DATA SUPPLIED:

——————

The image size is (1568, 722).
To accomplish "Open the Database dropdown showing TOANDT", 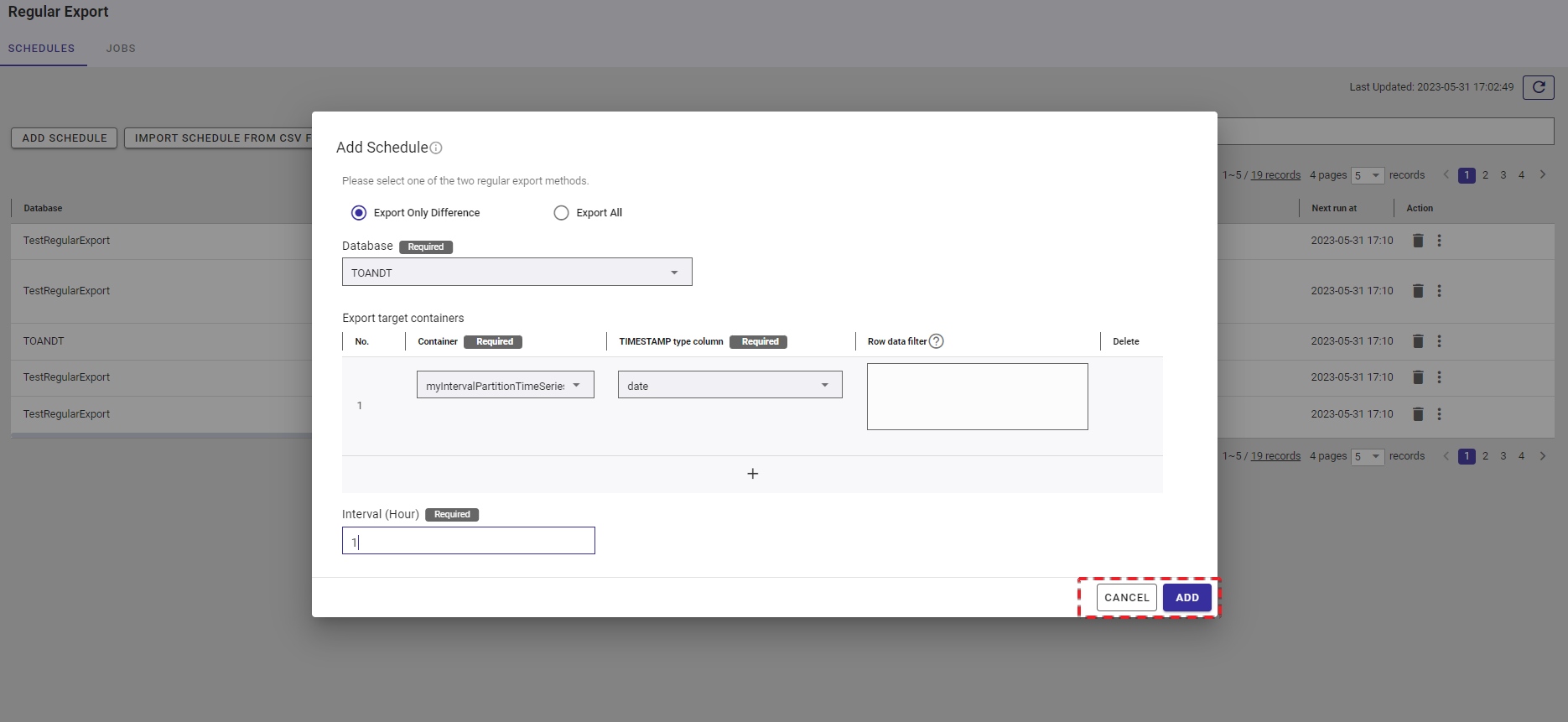I will pos(517,273).
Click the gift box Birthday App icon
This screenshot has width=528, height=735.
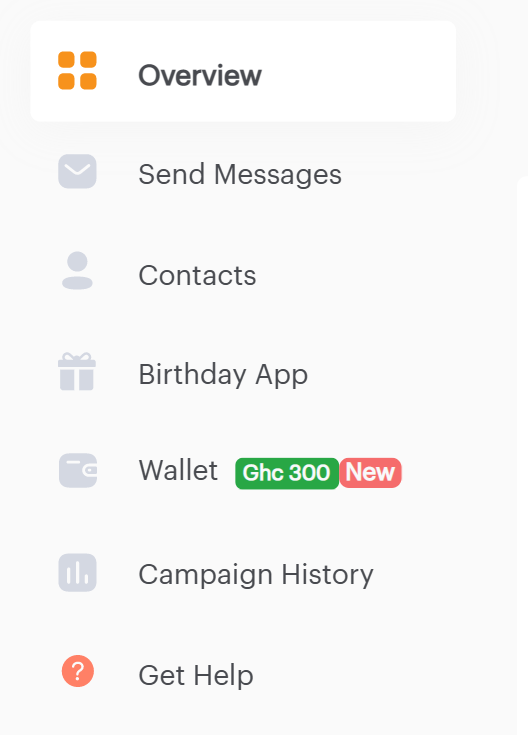point(77,372)
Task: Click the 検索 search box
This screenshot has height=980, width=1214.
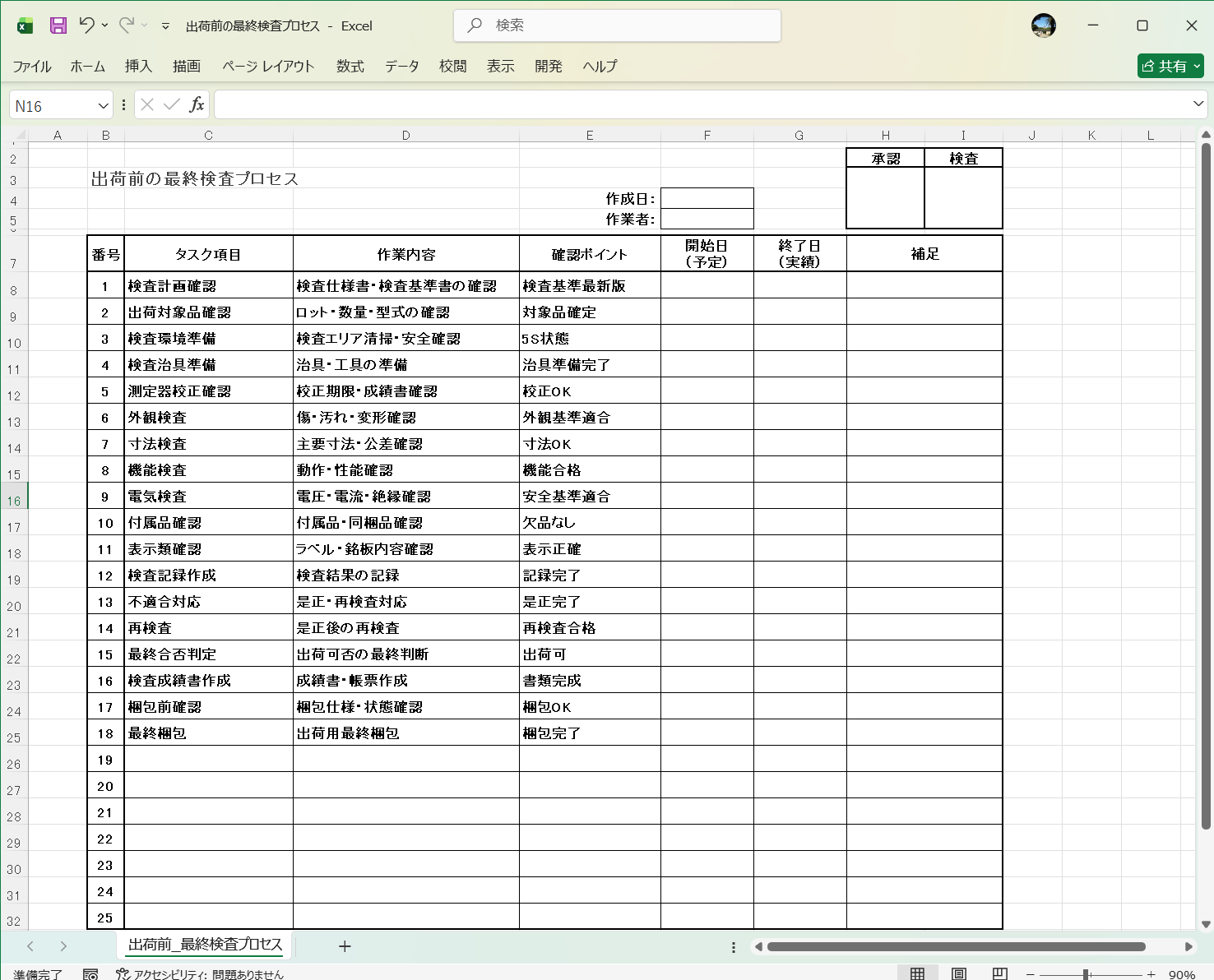Action: coord(617,25)
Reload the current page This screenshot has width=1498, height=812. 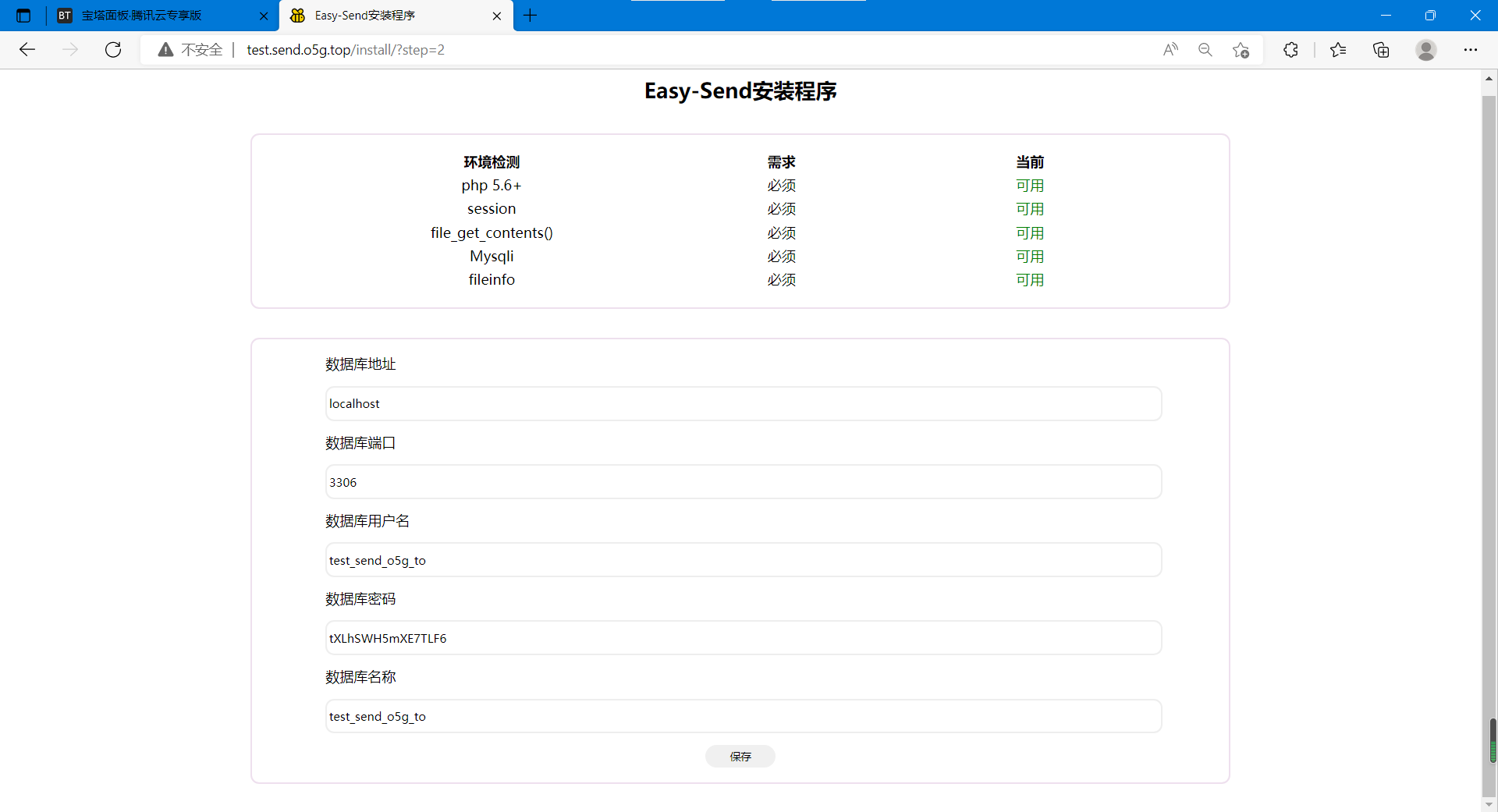[113, 50]
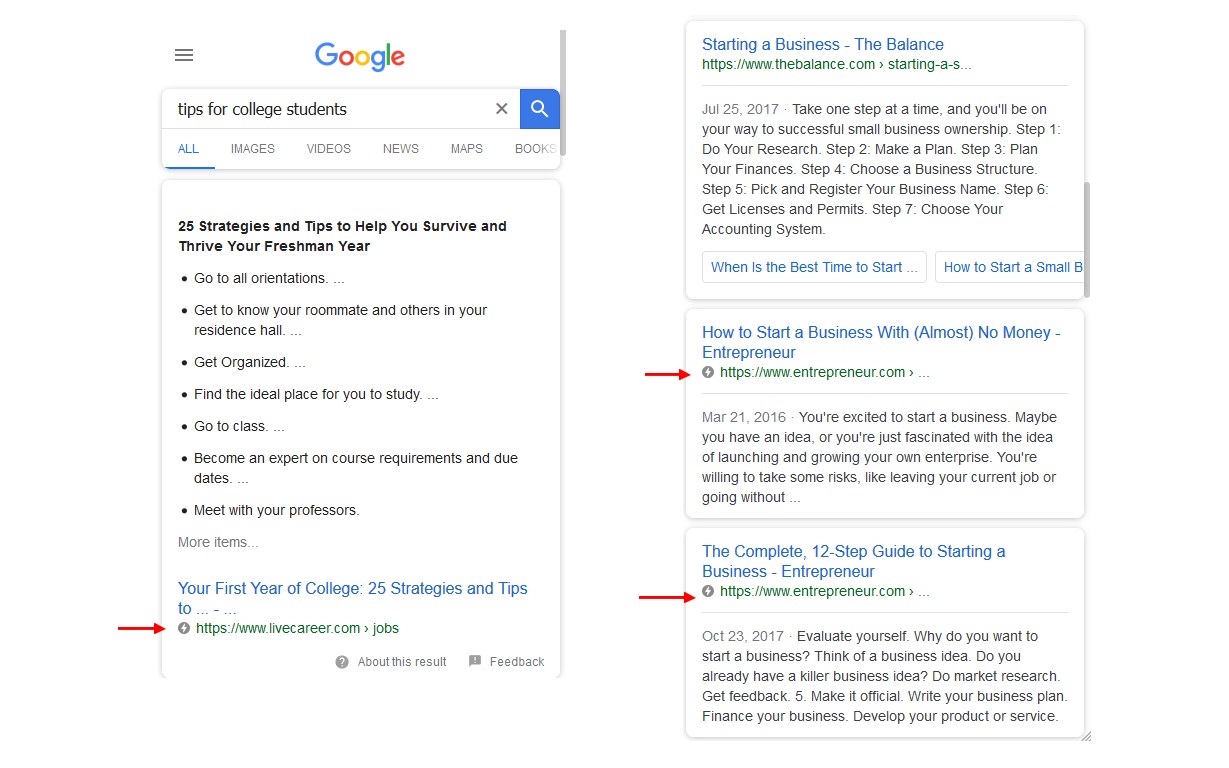Viewport: 1229px width, 768px height.
Task: Click the Google logo
Action: pos(360,56)
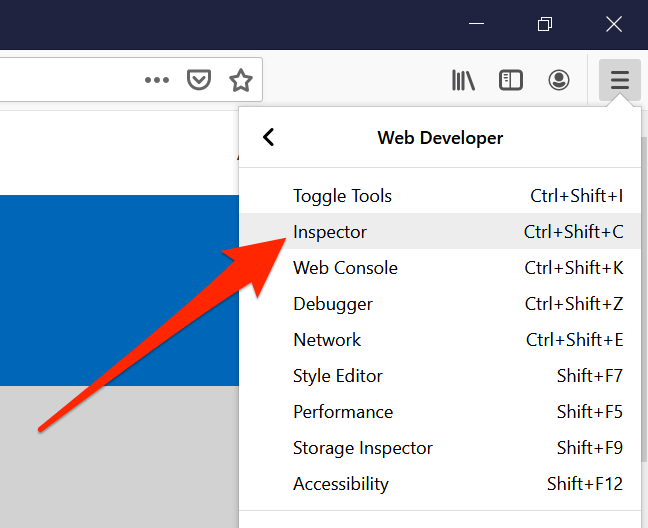The height and width of the screenshot is (528, 648).
Task: Open the Network menu item
Action: [327, 340]
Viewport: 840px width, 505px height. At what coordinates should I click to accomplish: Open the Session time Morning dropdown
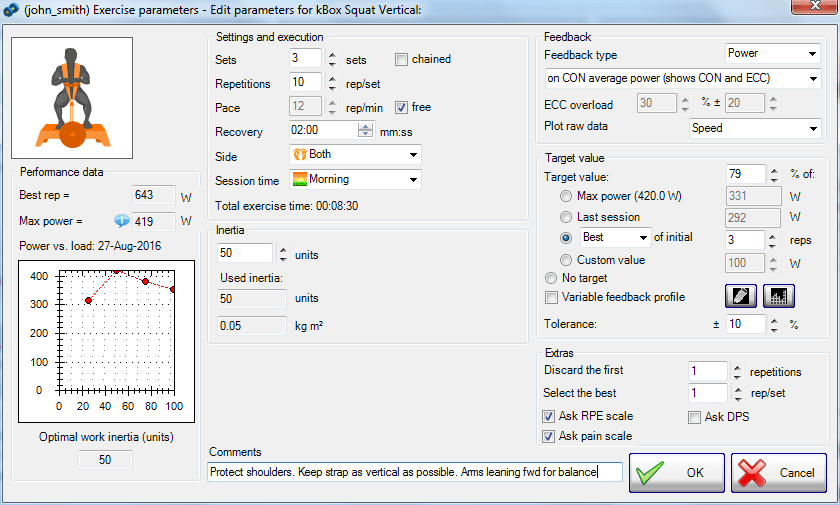[355, 180]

——————

PROBLEM DESCRIPTION: Leaving every picture out, return the lines from the one containing "Viewport: 840px width, 505px" through the last line of the records exactly.

TASK RESULT:
Viewport: 840px width, 505px height. At what coordinates should I click to accomplish: Open the Session time Morning dropdown
[355, 180]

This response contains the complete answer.